1. Here is an interesting pair of cases in the Raz paper: "In the first case we know that at some future time Jane will be the only person alive. We can do something which will make sure that she will not be hungry. In the second case we know that at some future time both Jane and John, but no one else, will be alive. Whatever we do John will not be hungry. There is something we can do which will make sure that Jane is not hungry. In this second case we can act in order to achieve equality (in freedom from hunger), but we cannot do so in the first case, in which no distribution can be either equal or unequal. The good of avoiding hunger is achievable in both. Those who think that the reason to protect Jane from hunger in the first case is the same as the reason to protect her from hunger in the second case show in that that they take the avoidance of hunger rather than equality as the good of the distribution."

It's kind of fun to see what my model makes of this. Let's set c_2 = 1/3. Suppose that the people's utility when hungry is -10 and when sated it's 0.

So, in case 1, utility if Jane is fed is 0, and else it's -10.

In case 2, utility if Jane is fed is 0, and if Jane is not fed, it's -10-(5/4)=-11.25.

So my model for egalitarianism suggests that in case 2 we have a slightly stronger reason to feed Jane.

My feeling is that this result just about matches a lot of people's intuitions--in case 2, Jane's hunger is a little bit worse than in case 1, but not much worse. (And these intuitions could come from a cognitive distortion--contrast can increase the apparent badness of something.)

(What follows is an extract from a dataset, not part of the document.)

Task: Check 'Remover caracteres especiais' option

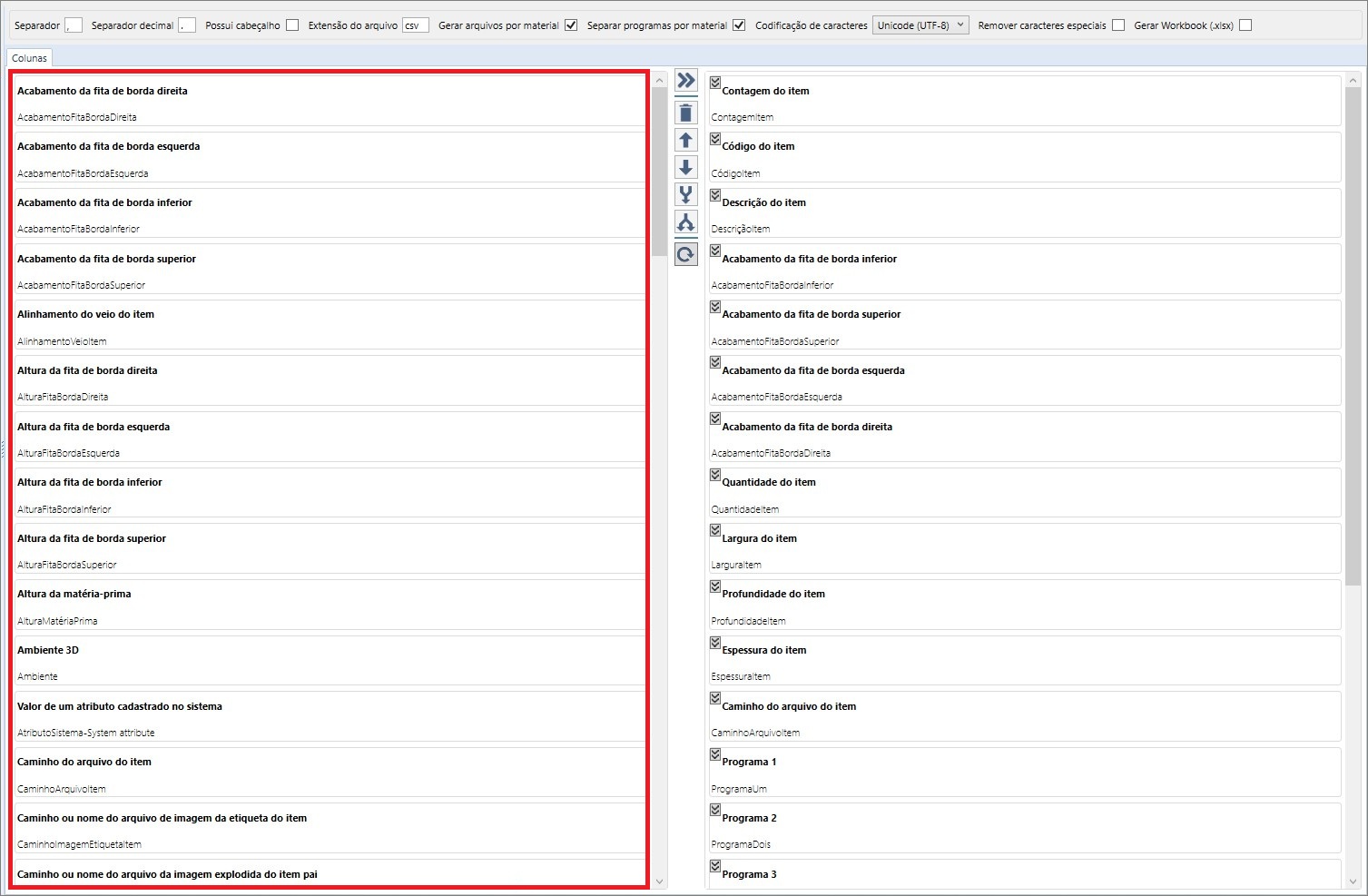Action: click(1118, 25)
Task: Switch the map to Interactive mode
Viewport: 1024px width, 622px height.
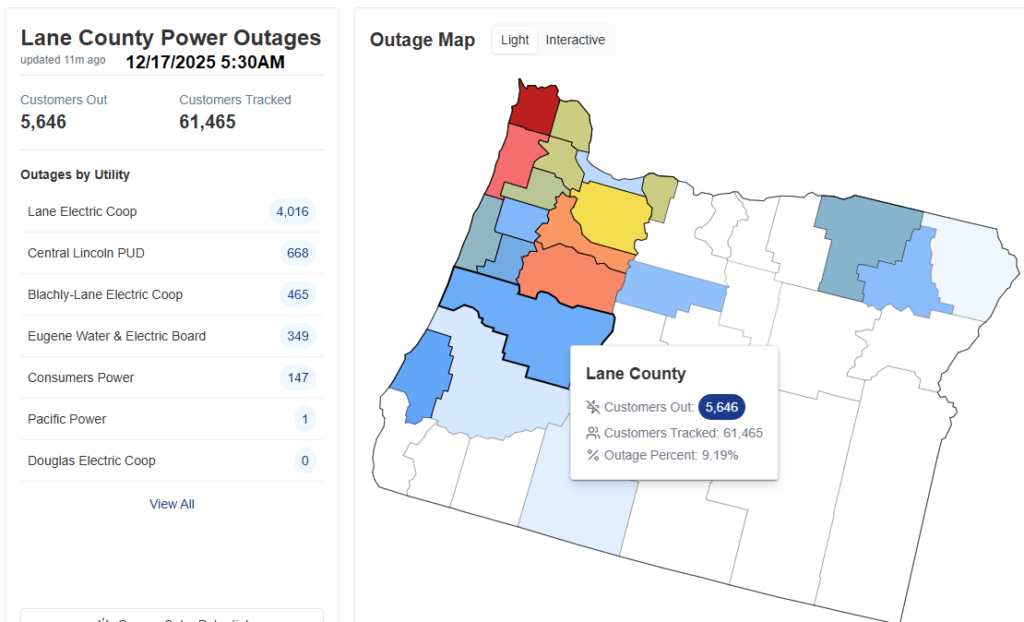Action: (575, 40)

2. Raz argues against the intrinsic value of equality in a rather nice way:
"equality is of intrinsic value only if it can benefit people." But equality, in and of itself, does not benefit people. We learn this through a subtler version of the leveling-down argument than the one I was refuting. Hence equality is not of intrinsic value.

I think an egalitarian could respond as follows: There could be a global aesthetic value in certain distributions of goods. For instance, suppose it turns out that when you plot a scatter graph of happiness versus height, the graph looks exactly like a Duerer etching. Then the distribution of happiness is beautiful. Well, a distribution of goods that exhibits perfect equality might also be beautiful in a certain way--it elegantly satisfies a symmetry condition, after all. Or, at least, it could exhibit a value that has similar properties to the value of beauty. (Egalitarians, I think, want to say that more equal distributions are always better than less equal ones. That is different from seeing a value in perfect equality.)

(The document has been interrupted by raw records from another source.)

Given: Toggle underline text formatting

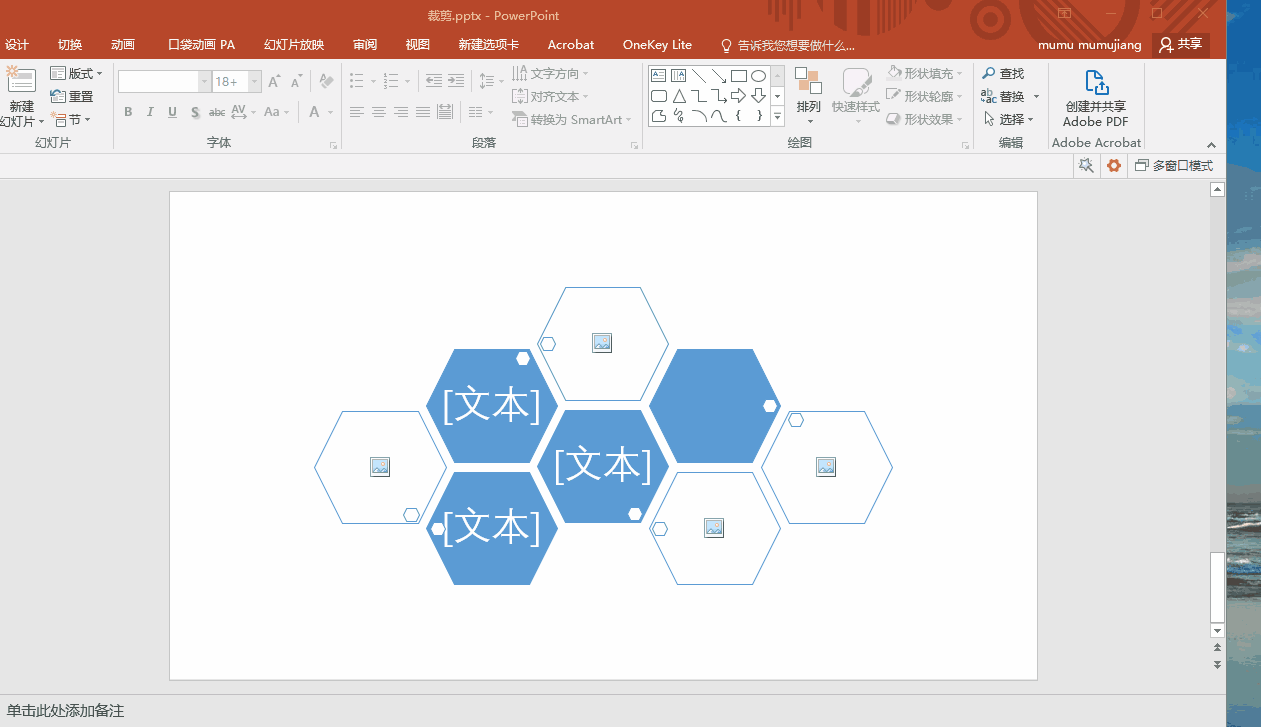Looking at the screenshot, I should click(x=172, y=112).
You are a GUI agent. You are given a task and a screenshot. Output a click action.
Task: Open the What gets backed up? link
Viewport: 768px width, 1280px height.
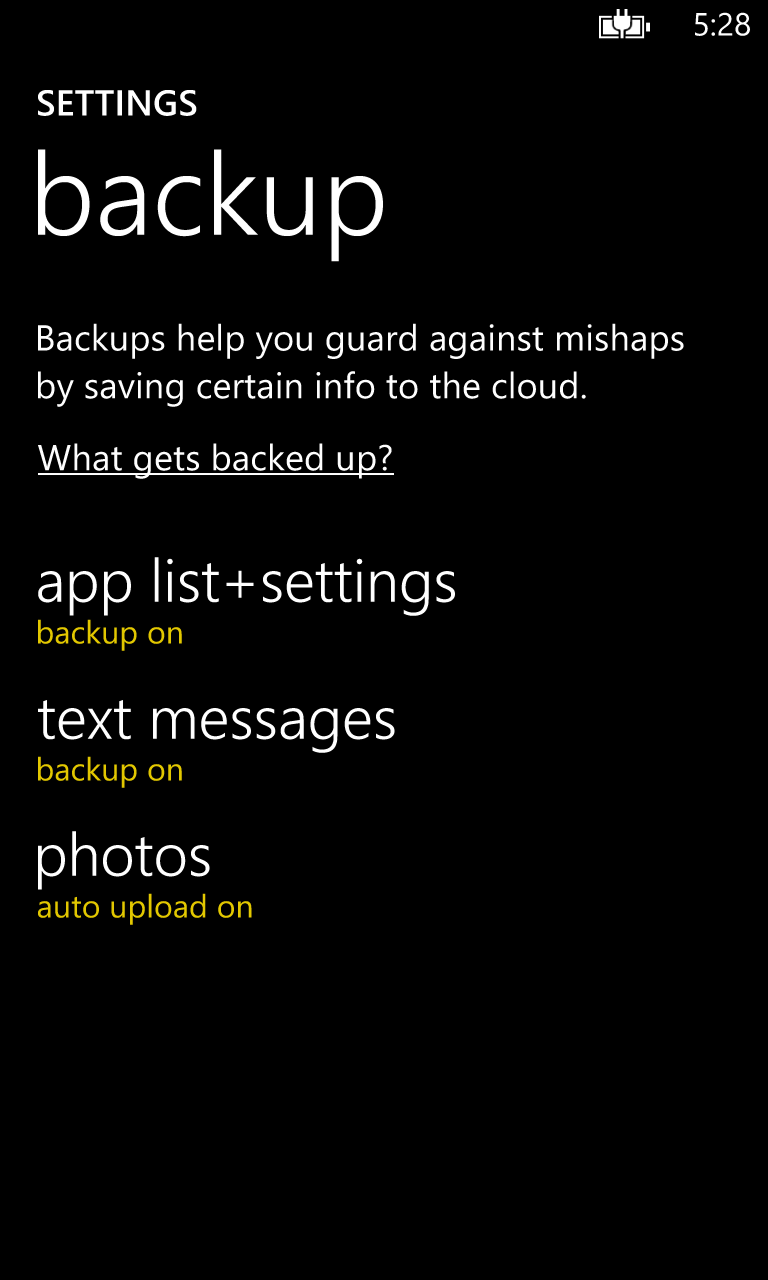[x=216, y=459]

Now, Raz will say that the aesthetic value in the happiness-height graph could be appropriately appreciated by a person, and hence could benefit the person. But I think this doesn't help. The graph is not beautiful because it can be appropriately appreciated by a person, but it can be appropriately appreciated by a person because it is beautiful. Likewise, if equality is good, then it can be appropriately appreciated by a person, thereby benefiting that person, but of course it is not good because it can be thus appreciated.

All that said, I do not think a more equal distribution is particularly good. Certainly, I think it is good for there to be a great chain of being, with angels being capable of greater happiness than we are, and us being capable of greater happiness than dogs are.

Mike Almeida said...

It is never the case that on this valuation, decreasing the utility of some without increasing the utility of any will improve total good—thus, leveling down is not something to worry about.

Even if that is so, we might have a violation of the intuition in (1).

(1) It is good if the utility of some is increased and the utility of none is decreased.

The intuition behind (1) is that anytime we can increase the utility to some without decreasing the utility to any, we have not arrived at a Pareto Optimal outcome. But you seem to allow movement away from Pareto Optimality in cases where decreasing the utility to some is offset by increasing the utility to others. That does not offhand seem consistent with (1).